It all began a few years ago. That’s when German telecommunications regulators decided that the country should get out of owning and maintaining what amounts to commercial towers. It sold them off to the private sector to a company known as DFMG Deutsche Funkturm. They are a German-based international radio site property management group.
About a year ago, DFMG notified the German ham radio community that it was putting several restrictions on their use of the company’s facilities. This included limiting ham radio installations at any given site to a maximum of four antennas with up to a 1 meter squared wind strength and use of no more than 100 watts of combined electric mains power.

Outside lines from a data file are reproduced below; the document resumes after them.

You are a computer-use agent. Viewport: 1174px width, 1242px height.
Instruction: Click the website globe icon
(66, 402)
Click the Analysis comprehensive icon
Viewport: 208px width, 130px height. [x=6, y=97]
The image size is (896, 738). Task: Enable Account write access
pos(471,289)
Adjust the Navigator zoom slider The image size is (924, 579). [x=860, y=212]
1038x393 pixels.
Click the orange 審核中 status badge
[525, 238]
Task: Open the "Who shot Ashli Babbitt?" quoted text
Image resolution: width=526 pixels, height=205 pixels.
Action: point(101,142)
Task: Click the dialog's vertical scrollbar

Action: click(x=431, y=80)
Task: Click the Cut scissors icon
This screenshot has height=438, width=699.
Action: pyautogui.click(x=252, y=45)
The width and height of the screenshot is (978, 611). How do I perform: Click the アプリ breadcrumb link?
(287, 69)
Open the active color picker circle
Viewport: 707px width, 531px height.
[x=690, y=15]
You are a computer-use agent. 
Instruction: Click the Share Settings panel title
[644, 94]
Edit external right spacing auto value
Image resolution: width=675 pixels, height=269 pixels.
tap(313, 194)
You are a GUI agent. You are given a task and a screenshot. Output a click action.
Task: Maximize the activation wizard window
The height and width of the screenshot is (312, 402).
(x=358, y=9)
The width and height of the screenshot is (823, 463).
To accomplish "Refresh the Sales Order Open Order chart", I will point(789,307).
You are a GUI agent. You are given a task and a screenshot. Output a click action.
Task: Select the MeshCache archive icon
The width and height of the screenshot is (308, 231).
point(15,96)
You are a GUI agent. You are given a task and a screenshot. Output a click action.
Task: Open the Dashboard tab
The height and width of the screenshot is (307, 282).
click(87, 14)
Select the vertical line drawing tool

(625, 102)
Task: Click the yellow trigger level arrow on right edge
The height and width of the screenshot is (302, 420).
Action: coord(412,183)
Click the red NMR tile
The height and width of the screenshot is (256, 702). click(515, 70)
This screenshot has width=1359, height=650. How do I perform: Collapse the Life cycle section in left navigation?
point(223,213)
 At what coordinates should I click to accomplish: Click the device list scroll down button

Amateur Television Quarterly Magazine says that the hardest hit so far by these restrictions are the sponsors of systems that are very power demanding like fast scan ATV and a number of digital modes. Also hit are the national FM linked systems which require multiple radios and antennas at any given site. Much of this is already gone with ATV and packet hardest hit and linking by radio quickly becoming a legacy of the past. A number of FM systems have also had to go off the air or reduce coverage and it might not be over yet.
Bill Pasternak, WA6ITF
Amateur Radio Newsline
Los Angeles
One source told Newsline of a rumored sale of of Germany’s commercial towers to an unnamed French company. If that happens, there’s a chance that radio hams could loose all access to these important radio sites.
Note: An English transcript from a German language article titled “Chronicles of Decline” by Klaus Kramer, DL4KCK, appears in the fall 2007 issue of Amateur Television Quarterly magazine. While not colloquialized English, it does give detail on who has already gone off the air, who is still on and what is being done to keep repeaters in that nation on-the-air. At least at the time that article was written.